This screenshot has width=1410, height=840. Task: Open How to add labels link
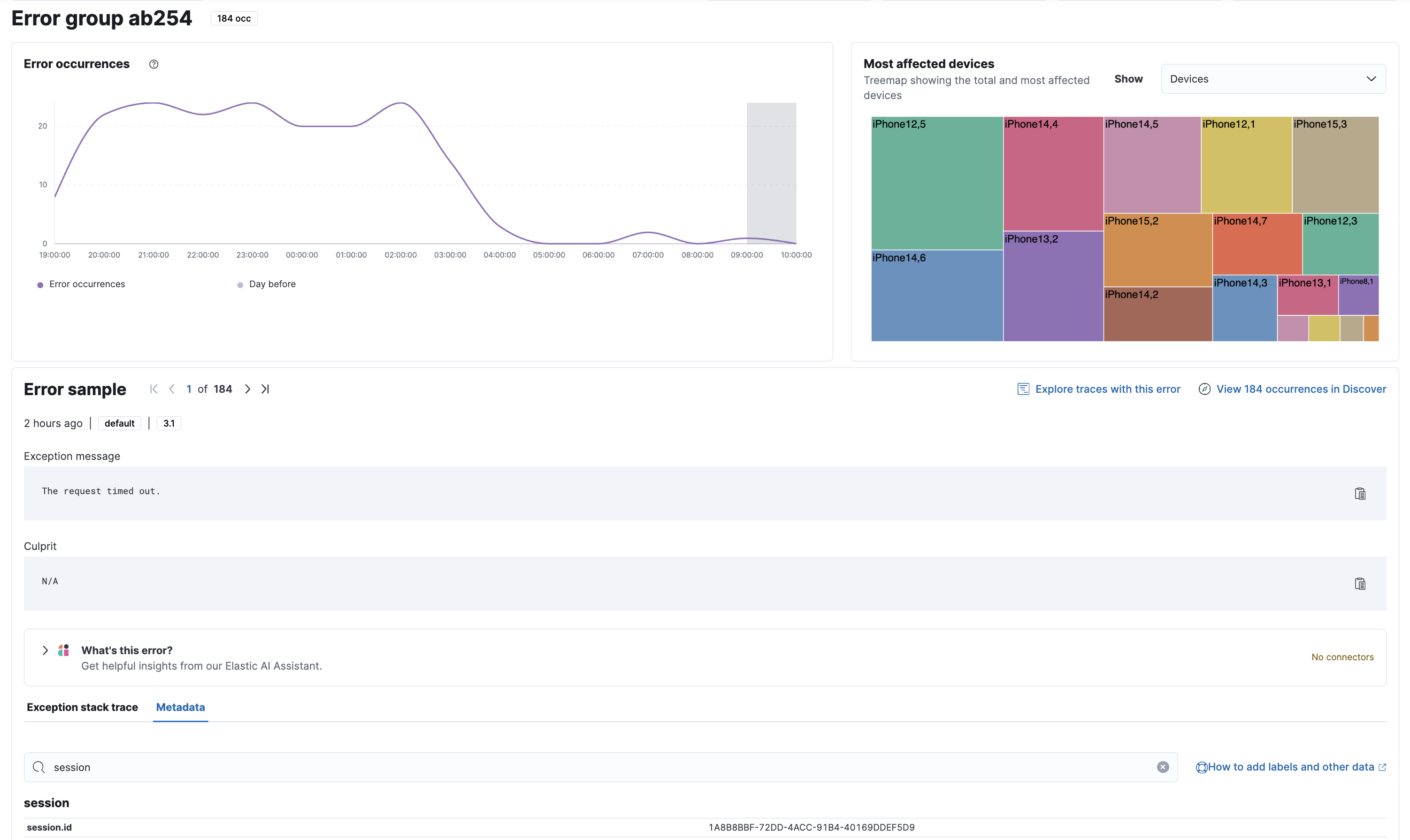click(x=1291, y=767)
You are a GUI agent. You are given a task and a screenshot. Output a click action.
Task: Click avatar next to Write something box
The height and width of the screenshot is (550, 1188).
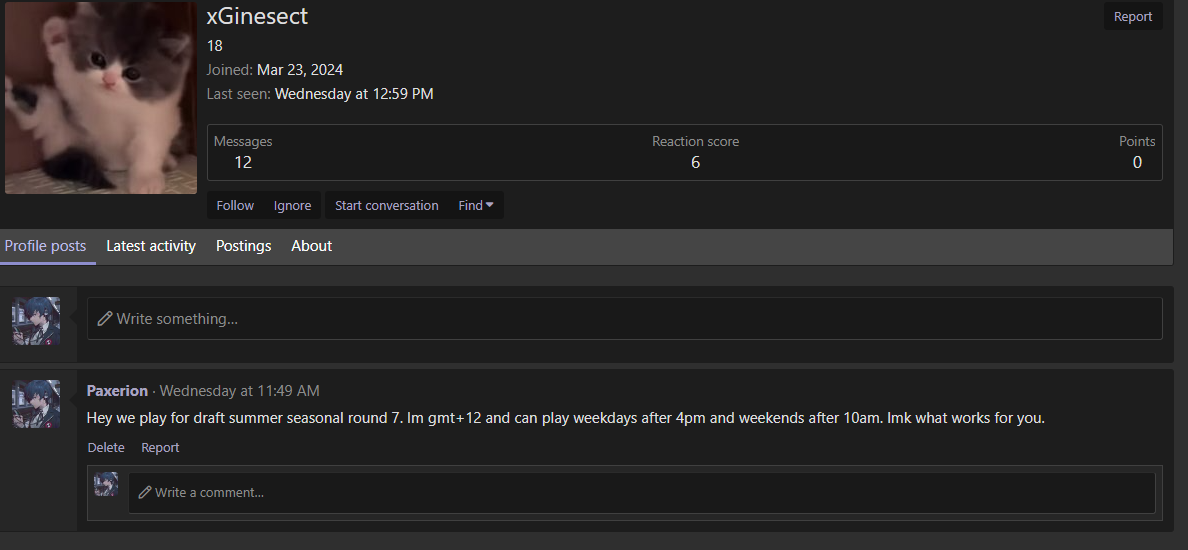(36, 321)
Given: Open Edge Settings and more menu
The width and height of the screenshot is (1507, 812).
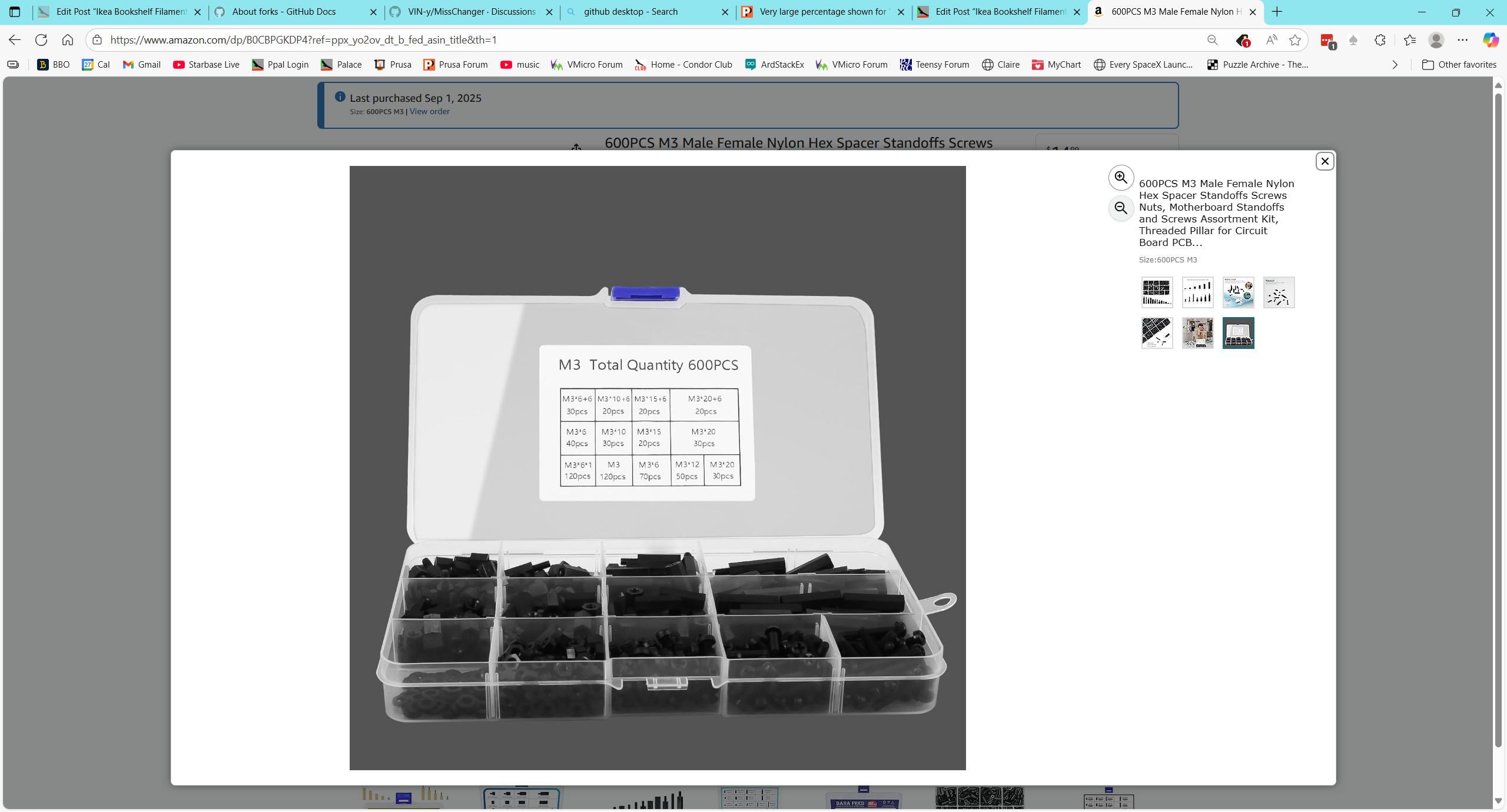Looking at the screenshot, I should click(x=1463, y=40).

+++++

> _Task instructions_
Turn the rows above into a two-column CSV with the headers "prompt" and "target". Give one line per row, put the row's text and its answer each in a single quoted field with line breaks replaced by spaces, and leave the pictures out.

> _Answer_
prompt,target
"This screenshot has width=1410, height=840. Task: Open How to add labels link","click(x=1291, y=767)"
"You are a GUI agent. You are given a task and a screenshot. Output a click action. Task: Click avatar next to Write something box The height and width of the screenshot is (550, 1188).","(36, 321)"
"Given: Open Edge Settings and more menu The width and height of the screenshot is (1507, 812).","Looking at the screenshot, I should click(x=1463, y=40)."